There were four of them. Four dark brown, worn-to-the-touch, wooden elementary school desks. The types with desk and seat attached, the ones we now consider “1950s vintage.”

My mother had purchased them from our local school district in East Millinocket for 50 cents apiece (the district was upgrading its school furniture). And she bought them for me. She somehow got them home and placed them in a corner of our basement, lined them up in two short rows and added a small table and chair in front for the “teacher’s desk.”

Thus began my teaching career. I was 10 years old.

I spent hours in that quiet basement. I prepared lessons in my pretend classroom and instructed my imaginary students. I designed colorful worksheets. I assigned homework. I created multiple-choice tests. The welcome additions of a large black chalkboard with erasers completed my pedagogical needs. I could now teach cursive handwriting and math computation and spelling, all subjects that I, at that time, loved to learn, and by teaching my “students,” I gradually honed my own skills.

I loved every minute of my private world, a respite from the daily cacophony of five younger siblings. My mother fostered this play of mine, this daily drama that I contrived, never permitting the other children to disturb me, somehow understanding that this quiet solitude was something I relished.

But maybe it was more than that. Could it have been maternal instinct that led her to realize that her oldest child may have a calling to teach? I like to think so. I remember many times in my childhood answering the universal question from older relatives, “And what do you want to be when you grow up?” with unbridled confidence: “I’m going to go to Gorham State Teachers College and I’m going to be a teacher!” How lucky I was to know decisively at such a young age what my career would be.

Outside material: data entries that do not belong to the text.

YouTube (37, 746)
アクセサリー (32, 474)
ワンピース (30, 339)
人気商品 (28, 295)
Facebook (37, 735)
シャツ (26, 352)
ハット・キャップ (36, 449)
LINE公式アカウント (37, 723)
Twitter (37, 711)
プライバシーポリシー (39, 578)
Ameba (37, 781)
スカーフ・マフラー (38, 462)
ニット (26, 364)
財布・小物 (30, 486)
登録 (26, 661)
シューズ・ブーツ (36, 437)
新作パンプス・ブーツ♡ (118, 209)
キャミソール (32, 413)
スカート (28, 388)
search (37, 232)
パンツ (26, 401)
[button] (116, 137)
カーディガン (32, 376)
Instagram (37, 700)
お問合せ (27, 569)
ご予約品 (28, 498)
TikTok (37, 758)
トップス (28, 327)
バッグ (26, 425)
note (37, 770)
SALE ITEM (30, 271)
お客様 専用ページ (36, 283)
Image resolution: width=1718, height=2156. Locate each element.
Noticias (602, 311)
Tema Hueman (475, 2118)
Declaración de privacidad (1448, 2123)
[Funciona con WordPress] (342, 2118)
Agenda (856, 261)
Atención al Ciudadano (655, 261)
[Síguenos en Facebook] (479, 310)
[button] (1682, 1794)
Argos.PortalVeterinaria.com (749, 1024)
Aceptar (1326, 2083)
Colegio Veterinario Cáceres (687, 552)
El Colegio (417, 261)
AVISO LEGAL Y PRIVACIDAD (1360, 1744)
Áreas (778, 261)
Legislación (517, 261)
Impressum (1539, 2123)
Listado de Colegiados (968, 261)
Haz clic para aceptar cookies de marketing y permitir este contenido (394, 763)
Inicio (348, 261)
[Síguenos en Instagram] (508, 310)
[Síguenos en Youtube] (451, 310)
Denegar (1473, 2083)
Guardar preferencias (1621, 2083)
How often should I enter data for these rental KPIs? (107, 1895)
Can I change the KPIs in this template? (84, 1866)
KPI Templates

I recently tried to uncover the memory of the desks from my mother, Mary, who is now 91. She doesn’t remember them. Raising six children, enduring the slings and arrows of life and coping with her and my dad’s advancing age, how could she? I gently reminded her of those four tiny school desks and, more importantly, what they foretold about my life. And I thanked her.

Now, after over 40 years of teaching, I am in the waning years of my career. I have often returned in my mind’s eye to that long-ago refuge in my childhood home, my very first classroom, where I discovered what would define so much of my life, all beginning with a mother’s gift.